**Provided information:**
· · · · ·

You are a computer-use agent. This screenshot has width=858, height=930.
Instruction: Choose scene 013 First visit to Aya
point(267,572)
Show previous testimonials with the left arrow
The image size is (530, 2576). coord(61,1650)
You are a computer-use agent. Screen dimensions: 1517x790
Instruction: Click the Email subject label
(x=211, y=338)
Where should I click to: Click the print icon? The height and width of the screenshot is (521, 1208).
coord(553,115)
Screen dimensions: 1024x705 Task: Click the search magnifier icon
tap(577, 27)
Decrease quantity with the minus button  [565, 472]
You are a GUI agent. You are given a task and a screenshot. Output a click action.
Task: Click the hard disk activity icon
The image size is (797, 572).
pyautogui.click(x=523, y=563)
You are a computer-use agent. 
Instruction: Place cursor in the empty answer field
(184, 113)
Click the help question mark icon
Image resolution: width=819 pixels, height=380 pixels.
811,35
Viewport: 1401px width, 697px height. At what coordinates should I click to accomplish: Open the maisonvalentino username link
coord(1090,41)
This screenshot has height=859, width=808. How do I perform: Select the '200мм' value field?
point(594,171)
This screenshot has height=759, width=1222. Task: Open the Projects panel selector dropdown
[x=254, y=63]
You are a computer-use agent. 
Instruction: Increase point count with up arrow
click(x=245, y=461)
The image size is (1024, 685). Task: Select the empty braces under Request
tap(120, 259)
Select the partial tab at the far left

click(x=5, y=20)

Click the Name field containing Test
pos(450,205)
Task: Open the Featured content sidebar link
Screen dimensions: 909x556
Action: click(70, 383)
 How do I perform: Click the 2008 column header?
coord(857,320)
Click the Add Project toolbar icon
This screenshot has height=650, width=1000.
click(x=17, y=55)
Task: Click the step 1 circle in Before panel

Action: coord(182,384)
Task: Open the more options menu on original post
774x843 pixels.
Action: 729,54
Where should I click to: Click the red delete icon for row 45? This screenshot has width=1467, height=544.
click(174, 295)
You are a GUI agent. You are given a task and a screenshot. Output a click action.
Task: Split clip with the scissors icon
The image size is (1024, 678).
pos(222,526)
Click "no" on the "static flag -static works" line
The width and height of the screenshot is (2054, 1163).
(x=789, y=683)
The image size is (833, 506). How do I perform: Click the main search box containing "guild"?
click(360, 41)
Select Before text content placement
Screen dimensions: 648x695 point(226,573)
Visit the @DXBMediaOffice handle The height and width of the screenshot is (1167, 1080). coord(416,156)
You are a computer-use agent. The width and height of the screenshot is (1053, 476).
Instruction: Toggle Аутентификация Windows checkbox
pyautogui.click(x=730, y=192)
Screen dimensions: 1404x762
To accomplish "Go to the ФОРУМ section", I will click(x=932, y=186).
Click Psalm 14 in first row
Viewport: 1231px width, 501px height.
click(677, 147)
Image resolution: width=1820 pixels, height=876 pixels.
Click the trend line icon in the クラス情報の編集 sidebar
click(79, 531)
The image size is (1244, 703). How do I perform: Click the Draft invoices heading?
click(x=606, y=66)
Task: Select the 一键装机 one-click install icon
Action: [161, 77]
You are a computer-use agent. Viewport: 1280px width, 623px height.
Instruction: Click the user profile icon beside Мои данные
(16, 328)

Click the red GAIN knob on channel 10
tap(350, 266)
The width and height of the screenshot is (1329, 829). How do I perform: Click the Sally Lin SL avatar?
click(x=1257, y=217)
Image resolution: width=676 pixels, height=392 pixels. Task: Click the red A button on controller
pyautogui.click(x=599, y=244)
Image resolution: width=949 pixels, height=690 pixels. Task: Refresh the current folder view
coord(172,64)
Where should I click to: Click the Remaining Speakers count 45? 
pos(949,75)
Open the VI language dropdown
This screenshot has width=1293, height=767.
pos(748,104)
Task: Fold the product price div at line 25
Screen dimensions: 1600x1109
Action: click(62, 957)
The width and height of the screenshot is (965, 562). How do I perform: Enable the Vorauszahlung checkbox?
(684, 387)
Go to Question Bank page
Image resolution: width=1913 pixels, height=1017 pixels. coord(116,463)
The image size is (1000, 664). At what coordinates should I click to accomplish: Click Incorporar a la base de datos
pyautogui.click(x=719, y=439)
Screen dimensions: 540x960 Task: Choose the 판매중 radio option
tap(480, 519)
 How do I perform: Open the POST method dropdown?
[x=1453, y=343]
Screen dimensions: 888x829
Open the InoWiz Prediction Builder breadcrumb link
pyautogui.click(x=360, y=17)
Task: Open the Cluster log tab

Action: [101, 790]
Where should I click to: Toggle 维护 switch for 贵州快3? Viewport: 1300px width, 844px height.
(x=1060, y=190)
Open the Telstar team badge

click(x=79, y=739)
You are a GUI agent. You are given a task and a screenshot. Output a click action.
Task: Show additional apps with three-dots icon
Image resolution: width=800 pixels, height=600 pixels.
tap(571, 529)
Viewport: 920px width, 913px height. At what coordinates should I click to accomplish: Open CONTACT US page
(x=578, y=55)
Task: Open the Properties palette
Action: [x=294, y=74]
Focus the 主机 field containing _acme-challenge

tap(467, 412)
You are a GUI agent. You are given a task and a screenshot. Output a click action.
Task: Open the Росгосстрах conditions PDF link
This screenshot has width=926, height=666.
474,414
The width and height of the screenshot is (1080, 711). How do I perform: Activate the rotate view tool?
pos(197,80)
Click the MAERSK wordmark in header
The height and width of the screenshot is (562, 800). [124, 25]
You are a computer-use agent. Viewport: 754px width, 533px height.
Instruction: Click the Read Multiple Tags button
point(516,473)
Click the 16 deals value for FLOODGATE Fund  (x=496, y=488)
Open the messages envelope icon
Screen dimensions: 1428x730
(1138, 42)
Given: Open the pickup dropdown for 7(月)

· · · · ·

**Exercise objective:** Exact copy required. Repeat the material above in full.

**Solution to this exercise:**
You are a computer-use agent. This screenshot has width=858, height=930.
Instruction: Choose scene 013 First visit to Aya
point(267,572)
Show previous testimonials with the left arrow
The image size is (530, 2576). coord(61,1650)
You are a computer-use agent. Screen dimensions: 1517x790
Instruction: Click the Email subject label
(x=211, y=338)
Where should I click to: Click the print icon? The height and width of the screenshot is (521, 1208).
coord(553,115)
Screen dimensions: 1024x705 Task: Click the search magnifier icon
tap(577, 27)
Decrease quantity with the minus button  [565, 472]
You are a GUI agent. You are given a task and a screenshot. Output a click action.
Task: Click the hard disk activity icon
The image size is (797, 572).
pyautogui.click(x=523, y=563)
You are a computer-use agent. 
Instruction: Place cursor in the empty answer field
(184, 113)
Click the help question mark icon
Image resolution: width=819 pixels, height=380 pixels.
811,35
Viewport: 1401px width, 697px height. At what coordinates should I click to accomplish: Open the maisonvalentino username link
coord(1090,41)
This screenshot has height=859, width=808. How do I perform: Select the '200мм' value field?
point(594,171)
This screenshot has height=759, width=1222. Task: Open the Projects panel selector dropdown
[x=254, y=63]
You are a computer-use agent. 
Instruction: Increase point count with up arrow
click(x=245, y=461)
The image size is (1024, 685). Task: Select the empty braces under Request
tap(120, 259)
Select the partial tab at the far left

click(x=5, y=20)

Click the Name field containing Test
pos(450,205)
Task: Open the Featured content sidebar link
Screen dimensions: 909x556
Action: click(70, 383)
 How do I perform: Click the 2008 column header?
coord(857,320)
Click the Add Project toolbar icon
This screenshot has height=650, width=1000.
click(x=17, y=55)
Task: Click the step 1 circle in Before panel

Action: coord(182,384)
Task: Open the more options menu on original post
774x843 pixels.
Action: 729,54
Where should I click to: Click the red delete icon for row 45? This screenshot has width=1467, height=544.
click(174, 295)
You are a GUI agent. You are given a task and a screenshot. Output a click action.
Task: Split clip with the scissors icon
The image size is (1024, 678).
pos(222,526)
Click "no" on the "static flag -static works" line
The width and height of the screenshot is (2054, 1163).
(x=789, y=683)
The image size is (833, 506). How do I perform: Click the main search box containing "guild"?
click(360, 41)
Select Before text content placement
Screen dimensions: 648x695 point(226,573)
Visit the @DXBMediaOffice handle The height and width of the screenshot is (1167, 1080). coord(416,156)
You are a computer-use agent. The width and height of the screenshot is (1053, 476).
Instruction: Toggle Аутентификация Windows checkbox
pyautogui.click(x=730, y=192)
Screen dimensions: 1404x762
To accomplish "Go to the ФОРУМ section", I will click(x=932, y=186).
Click Psalm 14 in first row
Viewport: 1231px width, 501px height.
click(677, 147)
Image resolution: width=1820 pixels, height=876 pixels.
Click the trend line icon in the クラス情報の編集 sidebar
click(79, 531)
The image size is (1244, 703). How do I perform: Click the Draft invoices heading?
click(x=606, y=66)
Task: Select the 一键装机 one-click install icon
Action: [161, 77]
You are a computer-use agent. Viewport: 1280px width, 623px height.
Instruction: Click the user profile icon beside Мои данные
(16, 328)

Click the red GAIN knob on channel 10
tap(350, 266)
The width and height of the screenshot is (1329, 829). How do I perform: Click the Sally Lin SL avatar?
click(x=1257, y=217)
Image resolution: width=676 pixels, height=392 pixels. Task: Click the red A button on controller
pyautogui.click(x=599, y=244)
Image resolution: width=949 pixels, height=690 pixels. Task: Refresh the current folder view
coord(172,64)
Where should I click to: Click the Remaining Speakers count 45? 
pos(949,75)
Open the VI language dropdown
This screenshot has width=1293, height=767.
pos(748,104)
Task: Fold the product price div at line 25
Screen dimensions: 1600x1109
Action: click(62, 957)
The width and height of the screenshot is (965, 562). How do I perform: Enable the Vorauszahlung checkbox?
(684, 387)
Go to Question Bank page
Image resolution: width=1913 pixels, height=1017 pixels. coord(116,463)
The image size is (1000, 664). At what coordinates should I click to accomplish: Click Incorporar a la base de datos
pyautogui.click(x=719, y=439)
Screen dimensions: 540x960 Task: Choose the 판매중 radio option
tap(480, 519)
 How do I perform: Open the POST method dropdown?
[x=1453, y=343]
Screen dimensions: 888x829
Open the InoWiz Prediction Builder breadcrumb link
pyautogui.click(x=360, y=17)
Task: Open the Cluster log tab

Action: [101, 790]
Where should I click to: Toggle 维护 switch for 贵州快3? Viewport: 1300px width, 844px height.
(x=1060, y=190)
Open the Telstar team badge

click(x=79, y=739)
You are a GUI agent. You are given a task and a screenshot. Output a click action.
Task: Show additional apps with three-dots icon
Image resolution: width=800 pixels, height=600 pixels.
tap(571, 529)
Viewport: 920px width, 913px height. At what coordinates should I click to accomplish: Open CONTACT US page
(x=578, y=55)
Task: Open the Properties palette
Action: [x=294, y=74]
Focus the 主机 field containing _acme-challenge

tap(467, 412)
You are a GUI agent. You are given a task and a screenshot. Output a click action.
Task: Open the Росгосстрах conditions PDF link
This screenshot has width=926, height=666.
474,414
The width and height of the screenshot is (1080, 711). How do I perform: Activate the rotate view tool?
pos(197,80)
Click the MAERSK wordmark in header
The height and width of the screenshot is (562, 800). [124, 25]
You are a computer-use agent. Viewport: 754px width, 533px height.
Instruction: Click the Read Multiple Tags button
point(516,473)
Click the 16 deals value for FLOODGATE Fund  (x=496, y=488)
Open the messages envelope icon
Screen dimensions: 1428x730
(1138, 42)
Given: Open the pickup dropdown for 7(月)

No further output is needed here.